Sleep Test
Wednesday, 7 September, 2016
Sleep Test

Sleep Test

Greetings everyone!

We hope all of you are enjoying our winter bliss and taking care of you and your loved ones. In doing so, remember to evaluate sleep and snoring concerns for everyone you treasure.

The dangers of sleep apnoea remain alarming, as medical links to other health issues are continuously presented. In this newsletter you’ll learn how sleep apnoea may increase the risk of silent strokes and lesions in the brain. Thus, medical researchers are suggesting that sleep apnoea be treated the same as other vascular risk factors, such as high blood pressure.

Many of our patients complain of partners who snore. What does snoring tell us? Snoring is no longer regarded as merely inconvenient for a bed partner.

It can be a sign of something much greater, such as the life threatening disease of untreated sleep apnoea. In addition, if you’ve been diagnosed with sleep apnoea already and are intolerant of the CPAP, we can help!! Please stop by our office or call us immediately so we restore your night time sleep and overall health.

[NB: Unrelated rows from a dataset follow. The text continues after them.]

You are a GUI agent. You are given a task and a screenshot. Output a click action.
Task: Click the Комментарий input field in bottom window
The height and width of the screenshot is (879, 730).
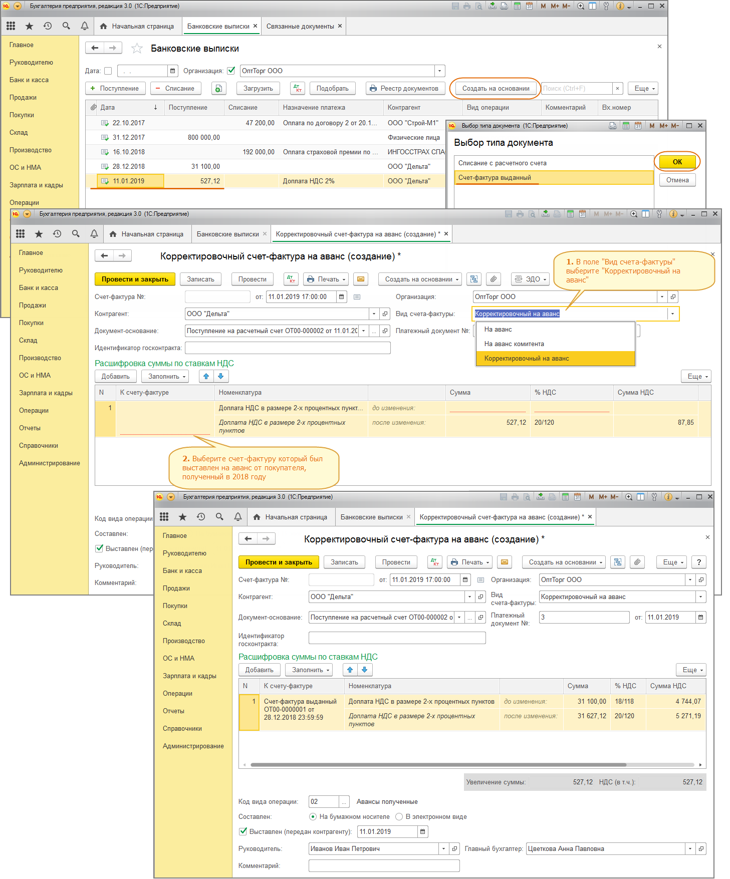tap(384, 866)
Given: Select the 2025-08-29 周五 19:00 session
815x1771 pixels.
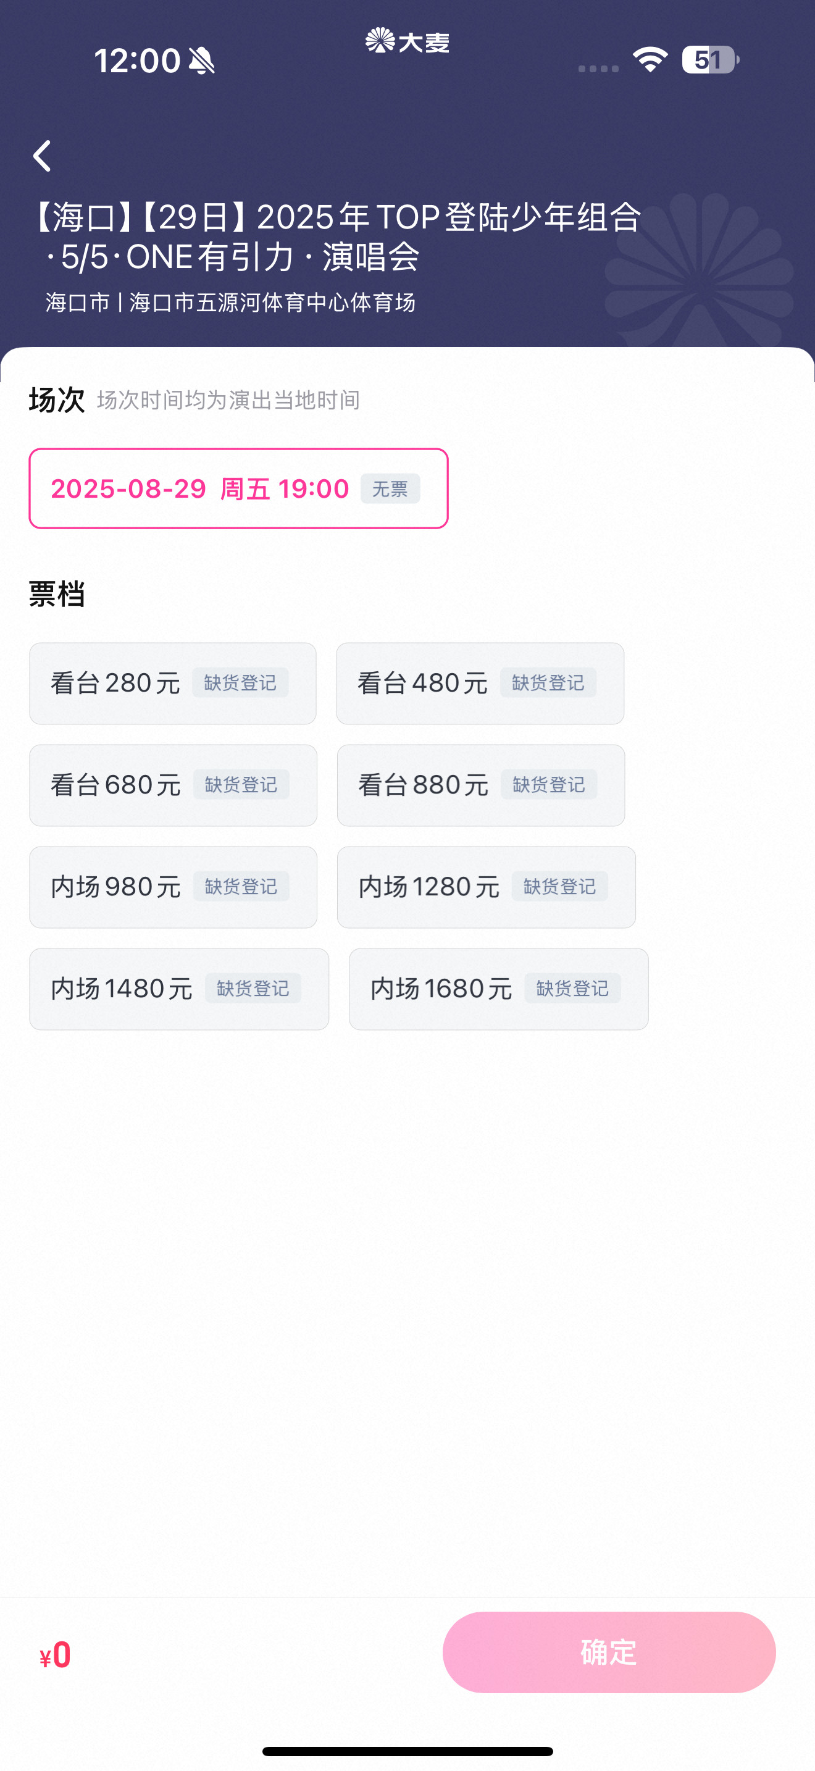Looking at the screenshot, I should click(x=238, y=488).
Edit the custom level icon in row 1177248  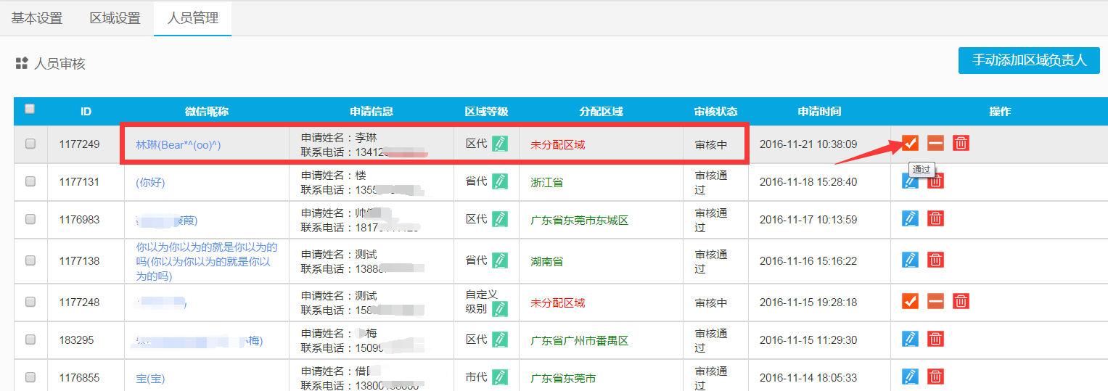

The Danger of Untreated Sleep Apnoea

SOURCE: Harvard Medical School Family Health Guide ‘05 Everyone agrees that the breath-stopping type of snoring known as sleep apnoea isn’t a good thing — it disrupts your nighttime rest, makes you sleepy during the daytime, boosts blood pressure, and increases the chances of developing heart trouble. Just how bad is it?

Pretty bad, according to an extended study of almost 1,500 Spanish snorers. Researchers followed the men, who had been referred to a hospital sleep clinic, with yearly checkups. All were offered the most successful treatment, called continuous positive airway pressure. It involves breathing through a face mask that delivers a stream of air into the nose. Many of the study volunteers decided not to use the device. After 10 years, the researchers tallied up how many of the men had suffered a heart attack or stroke, needed a procedure to bypass or open a clogged heart artery, or died from cardio-vascular disease. About 1 in 7 men (14%) fell into this camp.

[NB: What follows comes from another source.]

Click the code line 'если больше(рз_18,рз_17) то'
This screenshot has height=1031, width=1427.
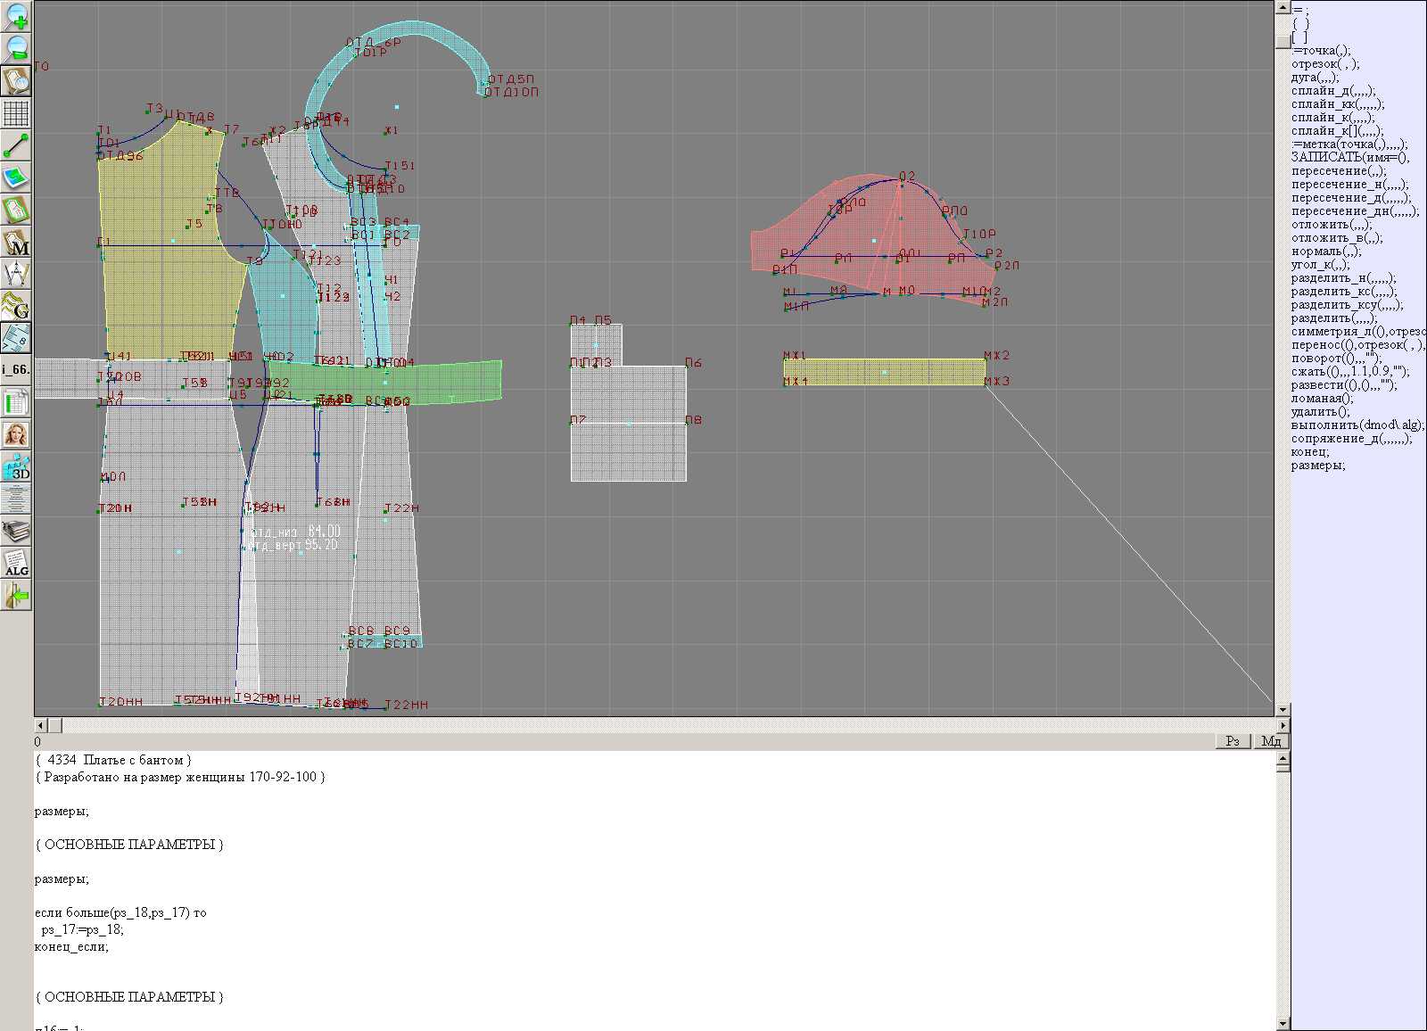[x=120, y=913]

Cardiovascular trouble was three times more likely in men with severe untreated sleep apnoea than it was in men with treated sleep apnoea. In fact, rates of heart trouble were about the same in men with treated apnoea as they were among simple snorers — who have noisy but regular breathing during sleep — and non-snorers. The results appeared in the March 19, 2005, Lancet.

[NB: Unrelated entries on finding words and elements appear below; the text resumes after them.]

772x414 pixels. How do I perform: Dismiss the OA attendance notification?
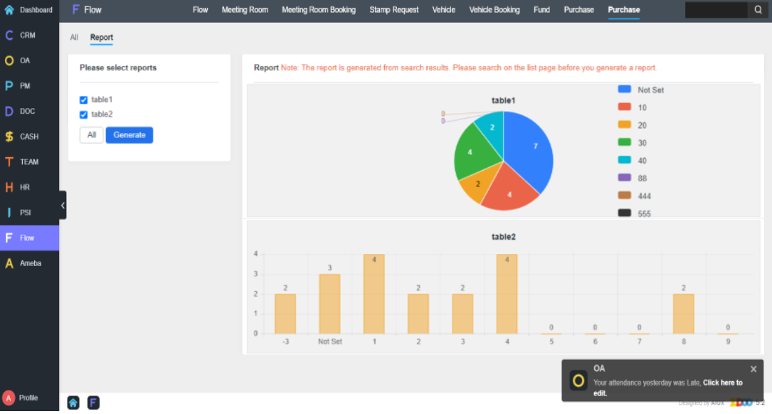(x=754, y=369)
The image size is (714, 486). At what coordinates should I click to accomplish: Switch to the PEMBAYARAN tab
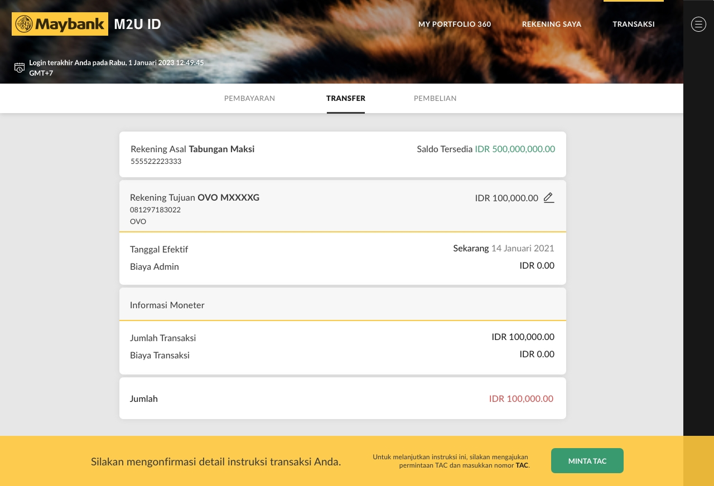click(249, 98)
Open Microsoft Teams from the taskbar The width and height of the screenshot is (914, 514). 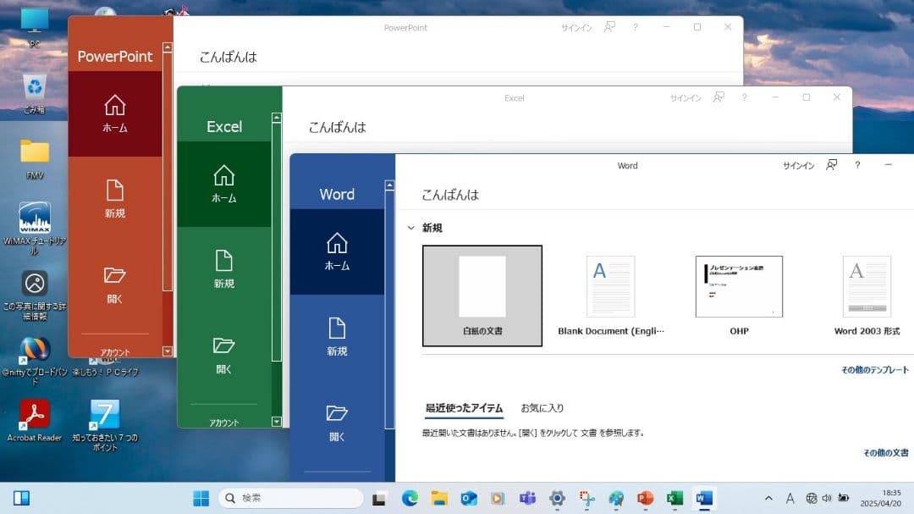tap(527, 498)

A somewhat related study from the Mayo Clinic indicated that people with sleep apnoea are more likely to die suddenly from a heart rhythm problem during sleeping hours. In the general population, such sudden deaths are most common in the few hours after waking.

Sleep Apnoea Ups Risk of Silent Strokes and Brain Lesions

SOURCE: American Heart Association, February, 2012 BIRMINGHAM, Ala. (Ivanhoe Newswire) – Here’s an eye-opener for those suffering from severe sleep apnoea. It may increase your risk of silent strokes and lesions in the brain.

People with sleep apnoea often experience a lack of oxygen reaching the brain, as well as other parts of the body. Strokes occur when blood—supplied by oxygen—doesn’t flow properly to the brain. “We found a surprisingly high frequency of sleep apnoea in patients with stroke that underlines its clinical relevance as a stroke risk factor," said Jessica Kepplinger, M.D., the study's lead researcher and stroke fellow in the Dresden University Stroke Center's Department of Neurology at the University of Technology in Dresden, Germany.

Patients for this study underwent overnight in-hospital testing for sleep apnoea. The participants were white with an average age of 67 and 54 percent of them were women. Magnetic resonance imaging and computerized tomography was used to determine silent strokes and white matter lesions within the volunteers. Kepplinger and her colleagues found that ninety-one percent (51 of 56) of the patients who had a stroke had sleep apnoea and were more likely to have silent strokes and white matter lesions that increased their risk of disability at hospital discharge. They also discovered more than one-third of the patients with white matter lesions had severe sleep apnoea and more than 50 percent of the silent stroke patients had sleep apnoea. Even though men were more likely to have silent infarctions, correlations between sleep apnoea and silent infarcts remained the same after adjustment for such gender differences.

Researchers suggested that sleep apnoea should be treated the same as other vascular risk factors such as high blood pressure. Kepplinger and her team plan to do more studies on sleep apnoea, particularly in high-risk patients with silent strokes and white matter lesions, to determine the impact of non-invasive ventilation and on short-term clinical outcome.